# Cramping in week 9



## cheesyb (Oct 31, 2005)

Hi

whilst I know cramping is common and I have had mild ones since the 2ww, I am wondering if I should ask for a scan before my 13th week one because the last two days they are getting pretty bad and some literally take my breath away for a few seconds and its worrying me senseless.

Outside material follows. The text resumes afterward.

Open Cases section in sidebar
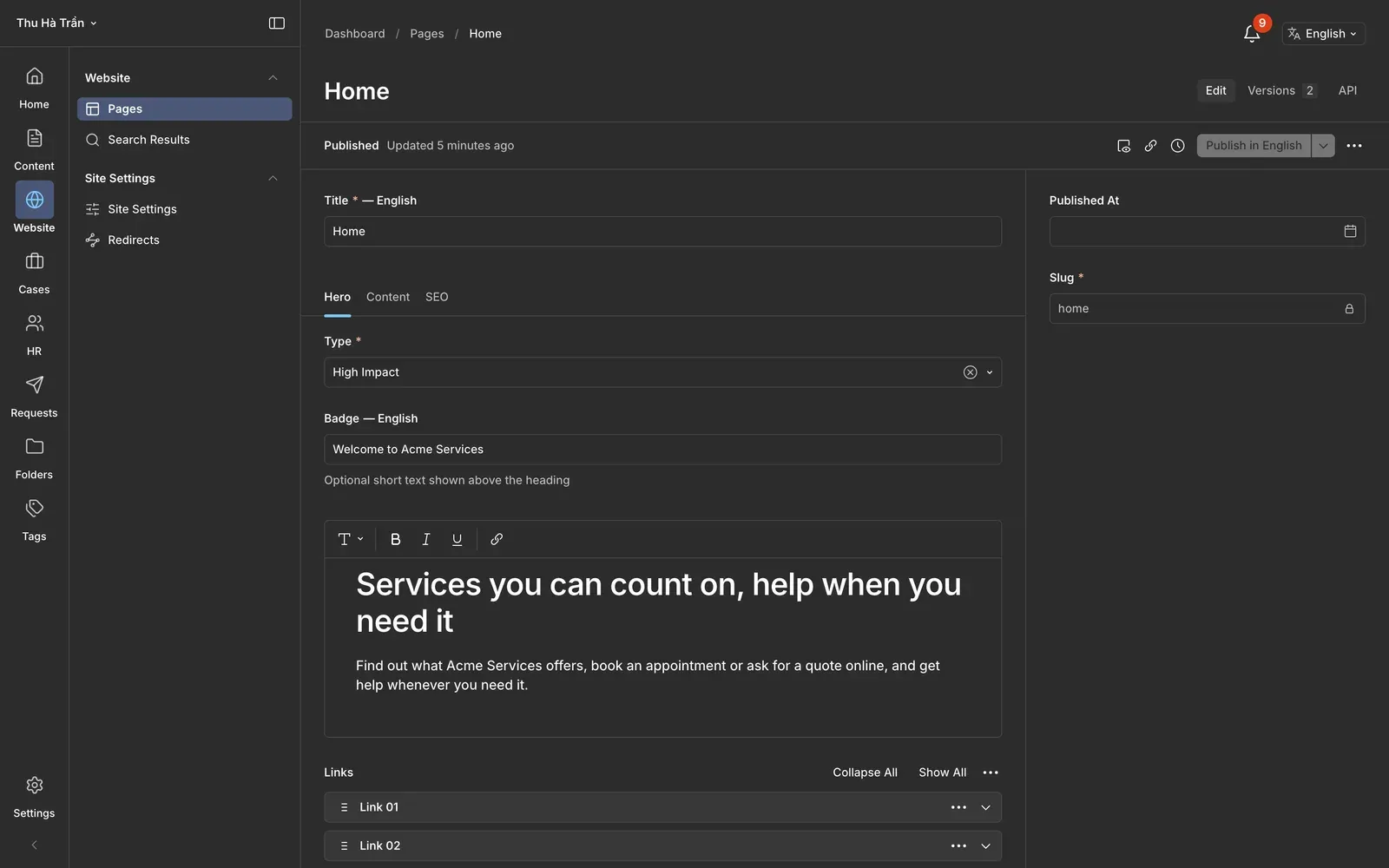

This is my first pregnancy thro IVF/ICSI and I have abandoned my 4 x a week gym since stimmer stage and am certainly not over doing it.

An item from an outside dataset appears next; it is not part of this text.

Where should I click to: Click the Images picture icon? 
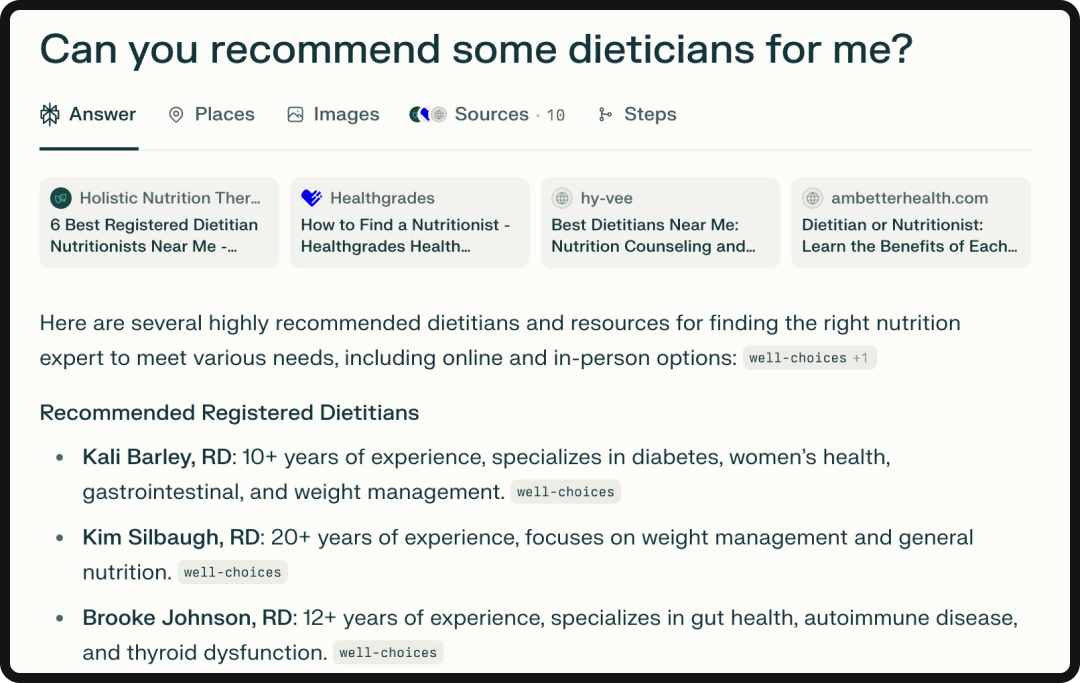[x=294, y=114]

Do you think I am over-reacting and could it possibly be my endo flaring up again or should I ask for a scan and if I do via GP will they give me one?

thanks for reading
love
cheesyb
xx


----------



## emilycaitlin (Mar 7, 2006)

Hi,

As you know, endometriosis can leave you with some adhesions, which may be causing this pain as your uterus is growing.  I feel that this is probably the case.

However, if the pain is mainly to one side, or it's not easing at all, you should get an emergency appointment to see your GP.

As far as a scan goes, it really depends upon your hospital.  Some may allow you to ease your mind by giving you a scan and just have it now instead of the 12 week one.  If you are becoming really anxious, it might be an idea to go and explain to your GP, who will then be able to let the hospital know that you have requested an early scan.

Let me know how you get on 

emilycaitlin xx


----------



## cheesyb (Oct 31, 2005)

Thank you Emily

I have called my EPU and they have kindly got me a scan for 11am tomorrow morning which was very kind of them, so I cross everything until then please god    

love
cheesyb
xx


----------